Former Bureau of Reclamation Employee Receives $1.7M Age Discrimination Judgment


A former federal employee who handled real estate transactions for the Bureau of Reclamation in Ephrata was granted a nearly $1.7 million judgment last week by a judge presiding over her age discrimination complaint.

U.S. District Court Judge Stanley Bastian approved on April 12 the judgment in favor of Kelly O'Kell after an 11-day bench trial held in Spokane in February. O'Kell convinced Bastian that she was passed up for a promotion that she was qualified for in 2016 in favor of a younger applicant with no experience working for the federal government, that her supervisors retaliated against her for filing an Equal Employment Opportunity claim against the bureau and that an investigation into her discrimination claims was delayed for nearly a year.

"She was glad and humbled to have the opportunity to hold the government to account in a federal court," said Matt Crotty, one of the attorneys based in Spokane representing O'Kell. "It's something that few people would be able to do."

The Bureau of Reclamation is reviewing Bastian's judgment, said Michael Coffey, a regional public affairs officer for the bureau based in Boise.

"We are disappointed the court has not agreed with the agency's position," Coffey said.

O'Kell was hired by the office, which handles water resource management for the U.S. Department of the Interior, in July 2014, according to court testimony. She applied for another job in the bureau at the request of her supervisor in May 2016, when she was 56 years old. The job was given to a female candidate with no federal government experience, according to testimony, who was younger than 40, though the government argued she had worked for the state Department of Fish and Wildlife.

O'Kell testified that a female colleague indicated the other candidate was hired because she was "young and perky," but the other woman testified at trial that she didn't remember saying that. The government argued that O'Kell had made inappropriate comments to her co-worker after not getting the job.

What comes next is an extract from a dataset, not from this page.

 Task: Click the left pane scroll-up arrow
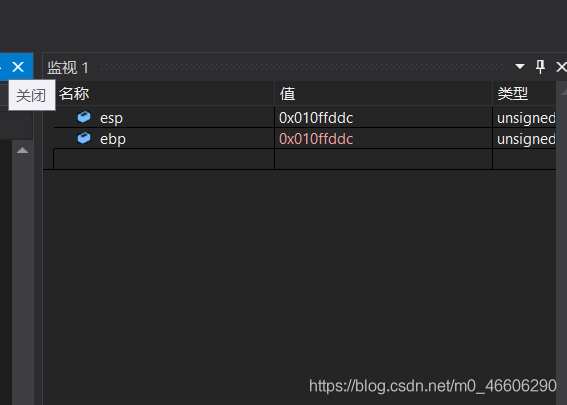coord(22,150)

O'Kell filed an informal complaint alleging age discrimination with the Equal Employment Opportunity Commission, after which her teleworking privileges were rescinded and she received a letter of reprimand following an unrelated complaint from the colleague who had allegedly made the "young and perky" comment, according to testimony. O'Kell then filed a formal complaint in August 2016, but an investigation wasn't opened until a year later, according to testimony.

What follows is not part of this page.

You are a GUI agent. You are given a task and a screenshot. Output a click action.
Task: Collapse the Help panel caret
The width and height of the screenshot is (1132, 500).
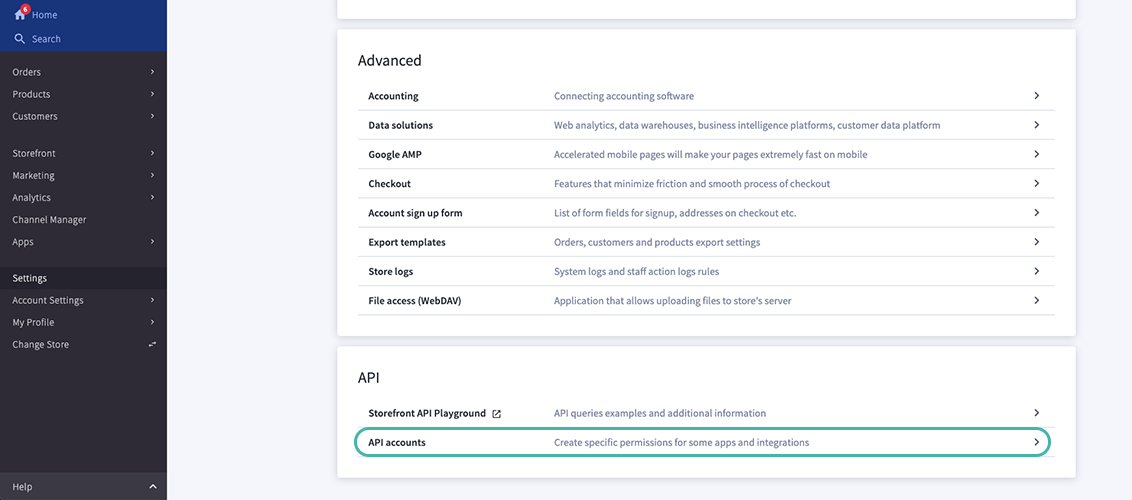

In the meantime, the bureau hired a private investigator to examine claims made by other employees who said they'd been harassed by O'Kell. The investigation lasted 36 days and ended with O'Kell's firing in July 2018, with the government arguing that O'Kell complained about job assignments and accused co-workers of extramarital affairs and conspiring to get her fired.

Bastian found that the age discrimination investigation prompted by O'Kell had not been timely, as required by law. He also found that the investigation into O'Kell's claims was not impartial, and that the federal government had actively attempted to prove O'Kell's alleged harassment rather than investigate her claims of discrimination.

"The Court recognizes that every employer has the right to manage and discipline its employees for inappropriate behavior," Bastian wrote in his decision. "However, in the present case, (the bureau's) exercise of this right came at the expense of all its other responsibilities — including its duty to timely investigate and address allegations of discrimination/retaliation and to counsel employees on how to improve their performance before resorting to discipline."

Coffey said the bureau had already been "proactively addressing" the concerns raised by Bastian in his judgment, but declined to give specifics on what those actions were in an interview.

"We take very seriously our role in ensuring our workplace is free of discrimination and bias," she said.

The $1.7 million judgment includes lost wages for the past four years of employment, pension benefits and student loan forgiveness benefits. It does not include attorney's fees, Crotty said, which will be determined at a later date.